─── Texte du document ───

Formation et implosion des bulles économiques

 

 

Dans cet  article nous proposons une explication du processus de formation et  d’implosion des bulles économiques.

La phase de formation se caractérise par  une augmentation  rapide et durable des  prix, des quantités et donc  des revenus. Puis la phase d’implosion est  brutale, surprenante et   dévastatrice. Les mécanismes qui contribuent à la  formation de la bulle et son implosion  ont la réputation d’être  peu conformes à la rationalité économique ; nous suggérons de revenir sur cette prétendue  irrationalité.

                                                                 Conditions de formation d’une bulle

              

La formation d’une bulle s’appuie sur une demande excédentaire (D-O>0) continue dont la résolution  s’effectue essentiellement  par des hausses de prix  elles  aussi continues dans le temps. Il en résulte une activité de revenu plus élevée que ce voudrait  le bon sens et que certains ont pu qualifier d’artificielle.

 

 On est en présence :

 

d’une insuffisance de  l’offre pour des  raisons,  géographique (immobilier, tourisme),  naturelles (matières premières minières et agricoles) ou   factorielles    (marché de l’emploi, capital).

-d’un niveau de   demande élevé, par   effet revenu,   en raison d’une évolution des préférences des consommateurs ou de nouveaux besoins liés   aux changements de la vie quotidienne et surtout   du fait que    le report  d’achat dans le futur est considéré comme insatisfaisant .

Rappelons  en outre que les effets de taux d’intérêt bas sont plus forts sur la demande que sur l’offre (à ce sujet voir l’article  « De l’élasticité de l’investissement par rapport au taux d’intérêt »).

Dans un marché en forte croissance l’aspect temps est  déterminant, du côté de l’offre en raison des délais   de production et du côté de la demande  par le souhait d’achats, sans   délais, voire précipités. On le sait, les   précipitations d’achat sont souvent dictées par  des   anticipations rationnelles,  comme dans l’immobilier,   à tel point que l’on a pu dire sous forme de  raccourci  que          «  plus les prix  montent, plus la demande augmente ! ».Dans  ce secteur  comme  ailleurs,  les  mythes contribueraient à appuyer la demande d’autant plus qu’ils s’autoalimentent   au sein  des média et du grand public

Plus communément on parle d’euphorie de court terme qui en fait,  arrange tout le monde,  car acheteurs  et   vendeurs   sont   aussi    spéculateurs.

─── Extrait de données ───

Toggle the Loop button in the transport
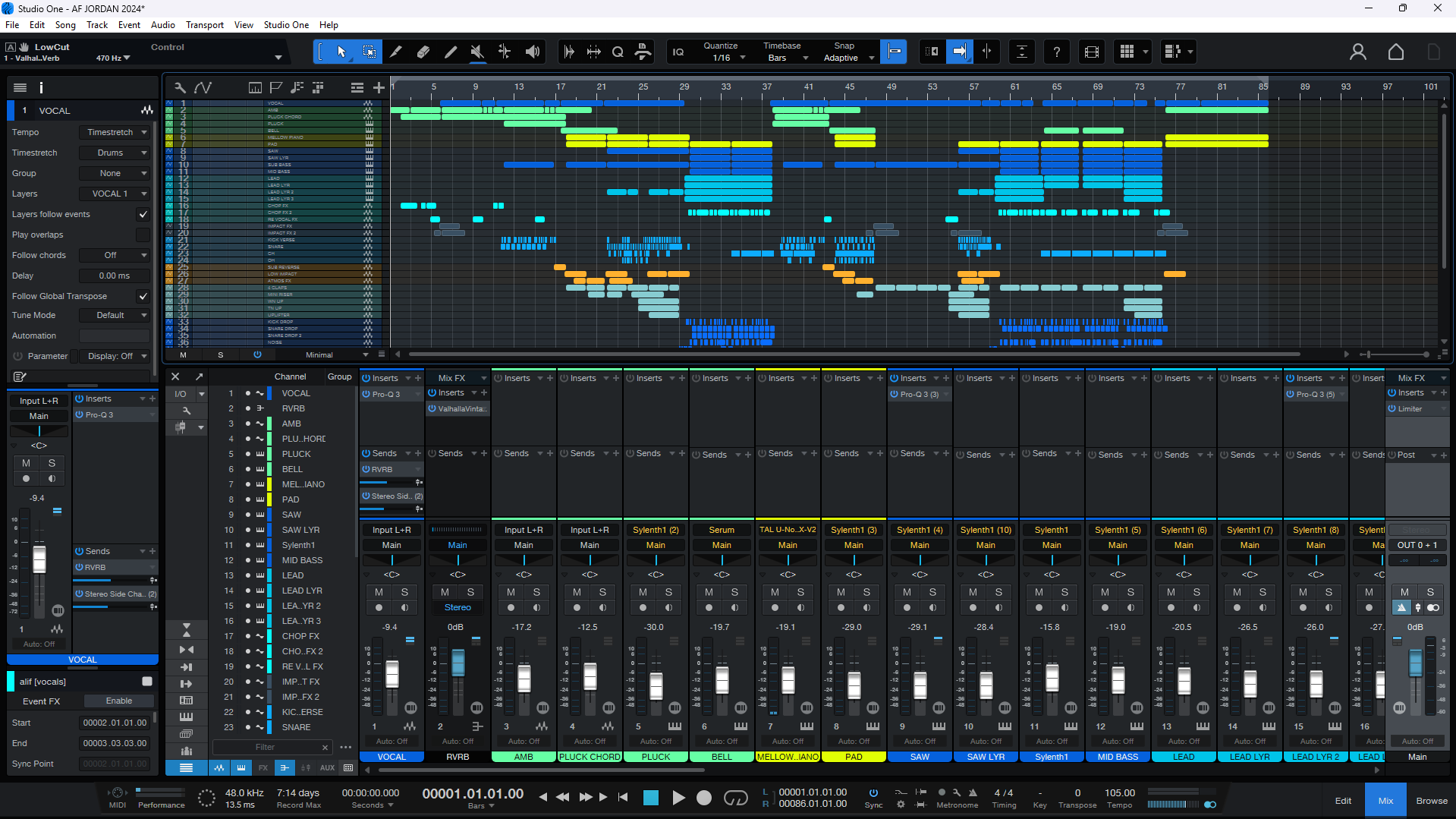 [735, 797]
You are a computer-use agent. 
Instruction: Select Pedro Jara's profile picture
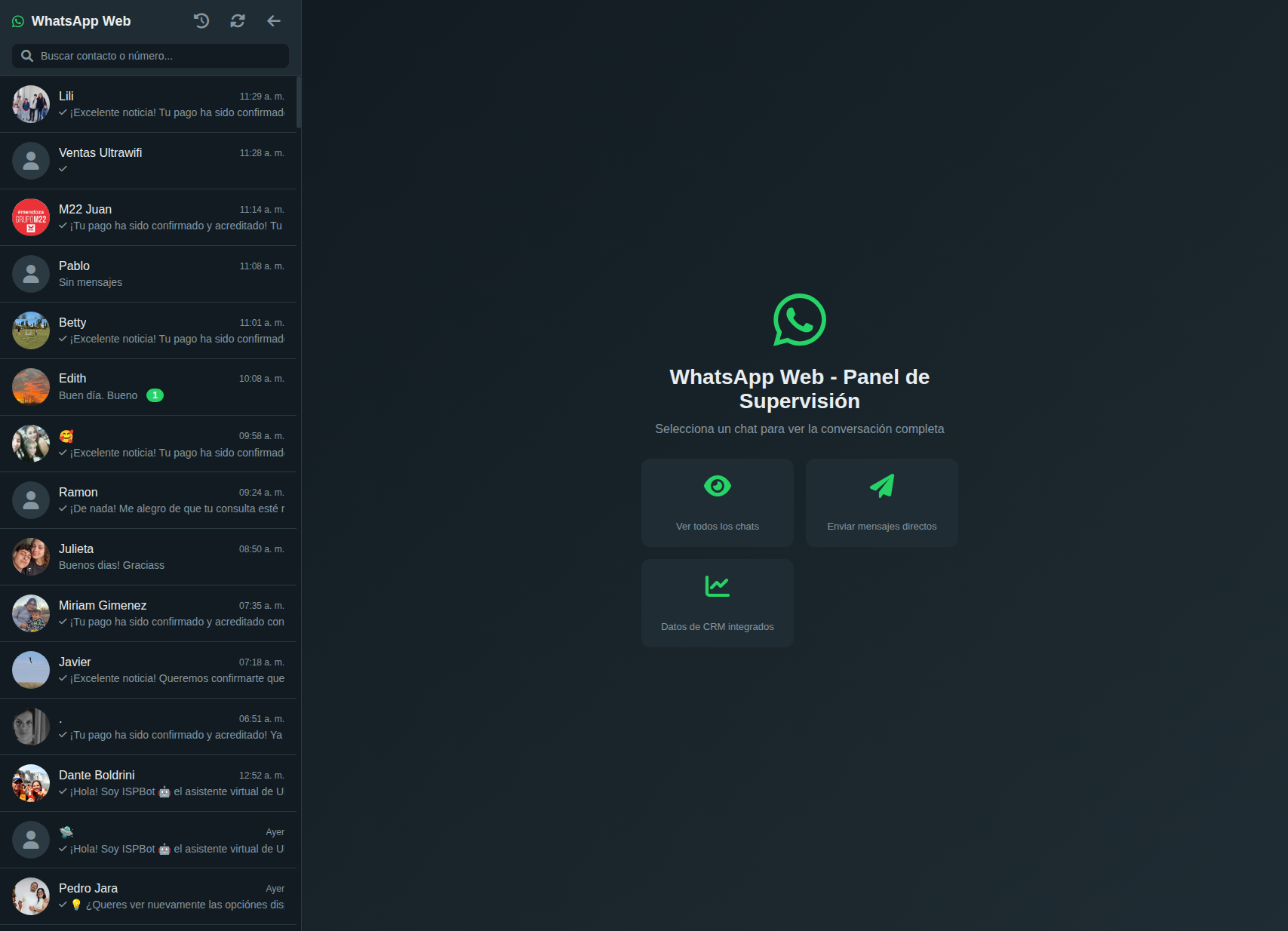point(31,896)
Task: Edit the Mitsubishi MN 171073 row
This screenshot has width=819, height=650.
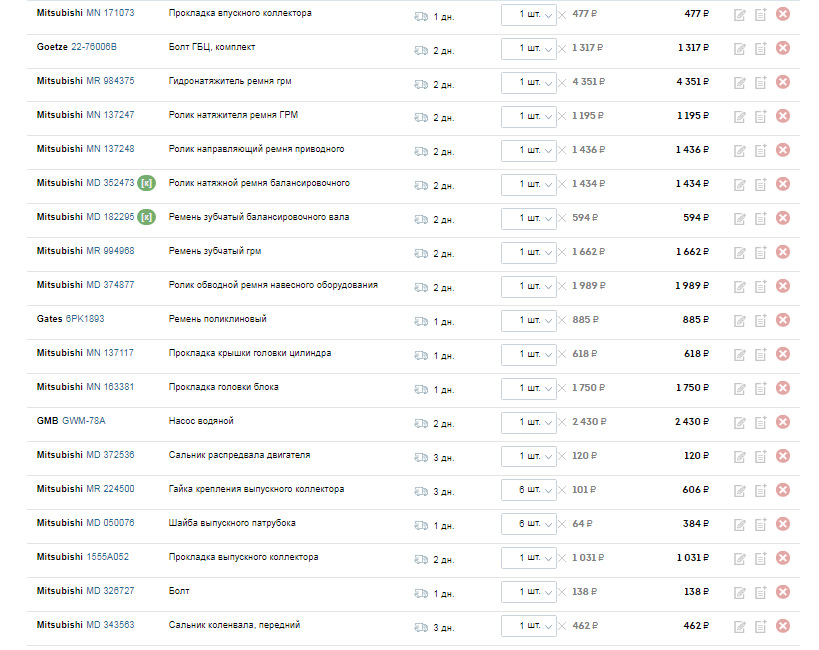Action: tap(740, 14)
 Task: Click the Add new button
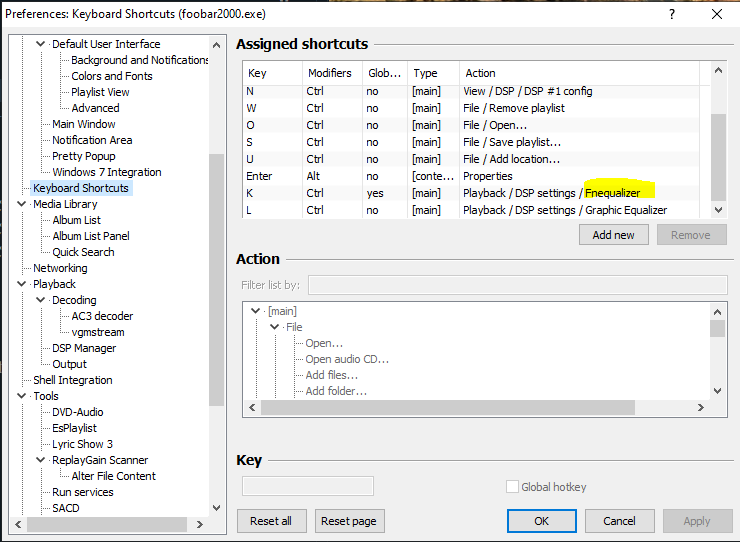[x=613, y=234]
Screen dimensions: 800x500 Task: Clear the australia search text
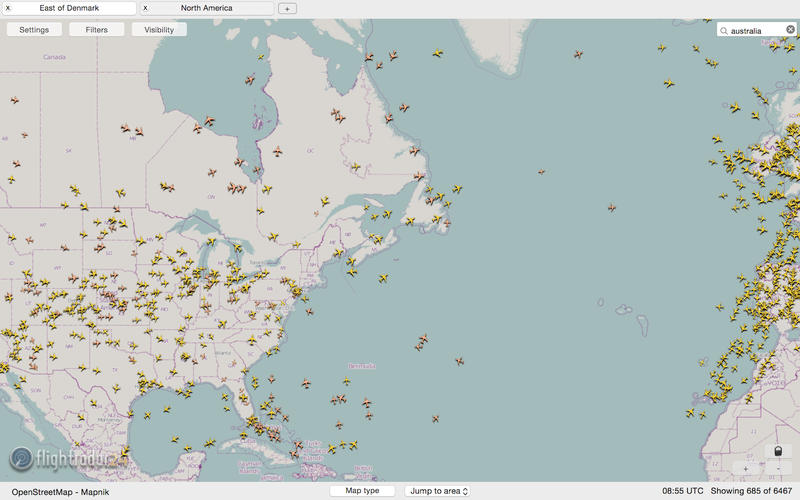[790, 30]
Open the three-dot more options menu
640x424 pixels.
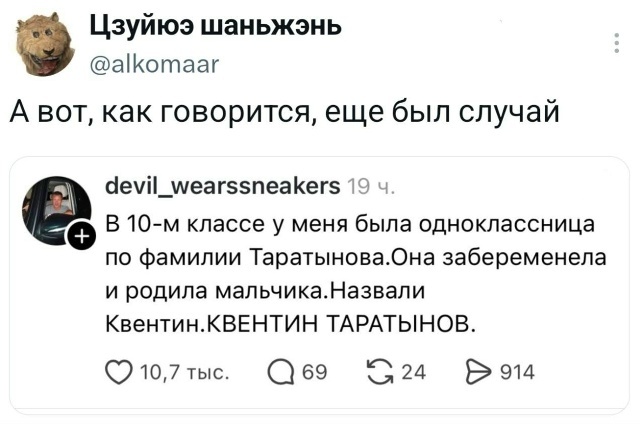coord(617,42)
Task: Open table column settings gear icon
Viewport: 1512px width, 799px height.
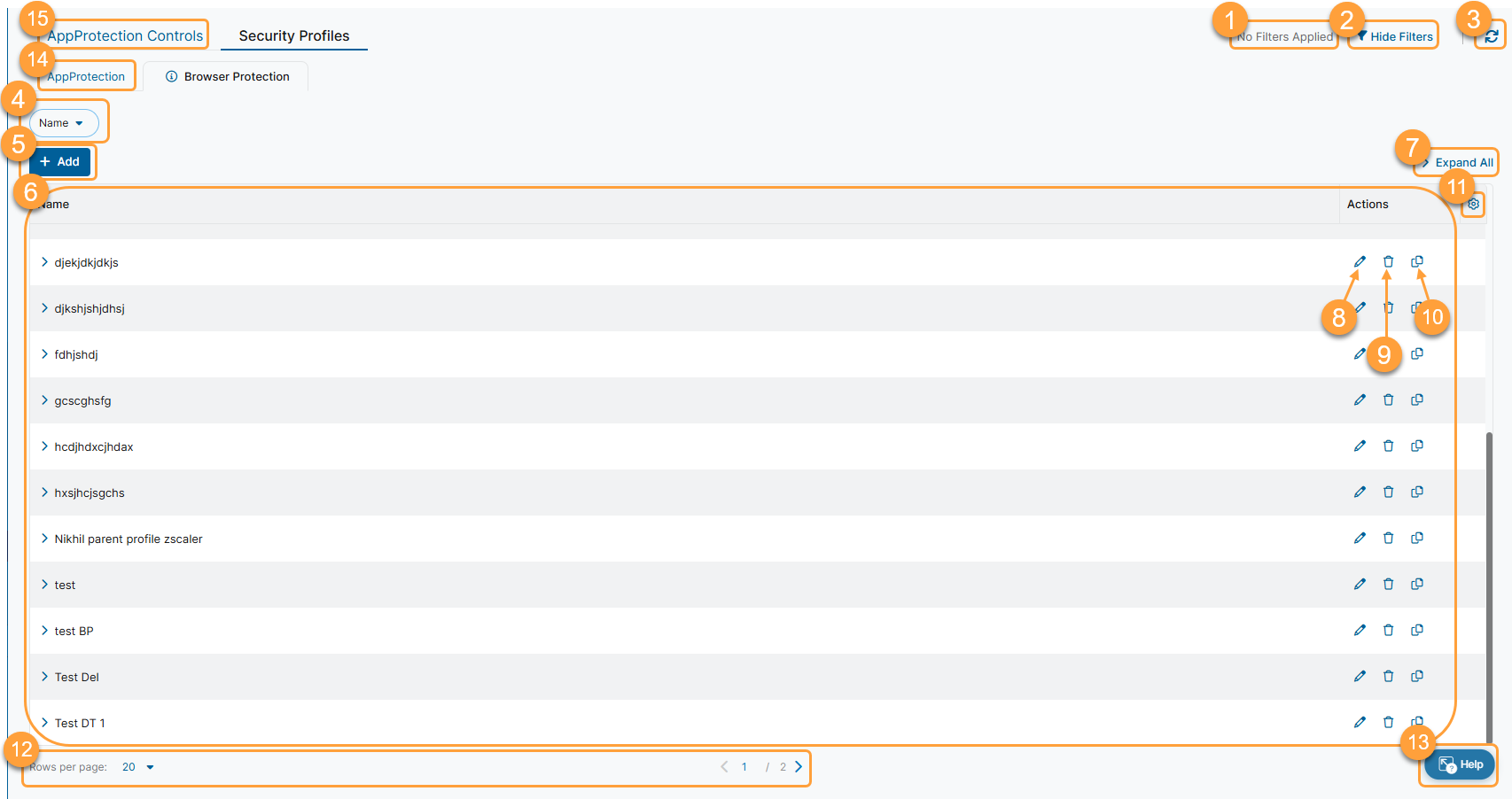Action: [1473, 205]
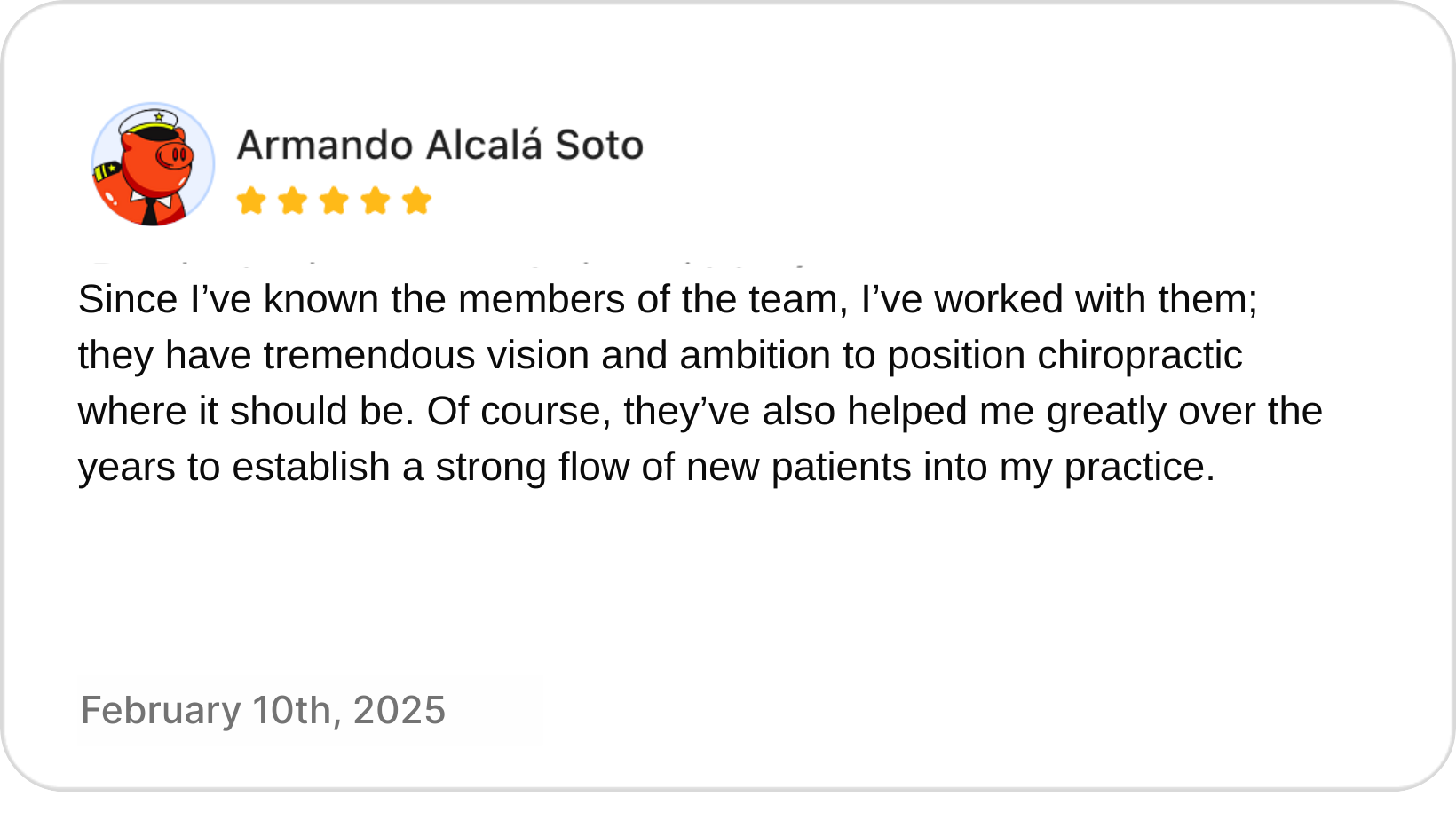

───

Recopiez sans rien changer le passage du texte sur les bulles économiques qui commence aux mots « Conditions de formation » et s'arrête après « pu qualifier d’artificielle. ». Ces entrées viennent d'une autre source que le texte.

Conditions de formation d’une bulle

              

La formation d’une bulle s’appuie sur une demande excédentaire (D-O>0) continue dont la résolution  s’effectue essentiellement  par des hausses de prix  elles  aussi continues dans le temps. Il en résulte une activité de revenu plus élevée que ce voudrait  le bon sens et que certains ont pu qualifier d’artificielle.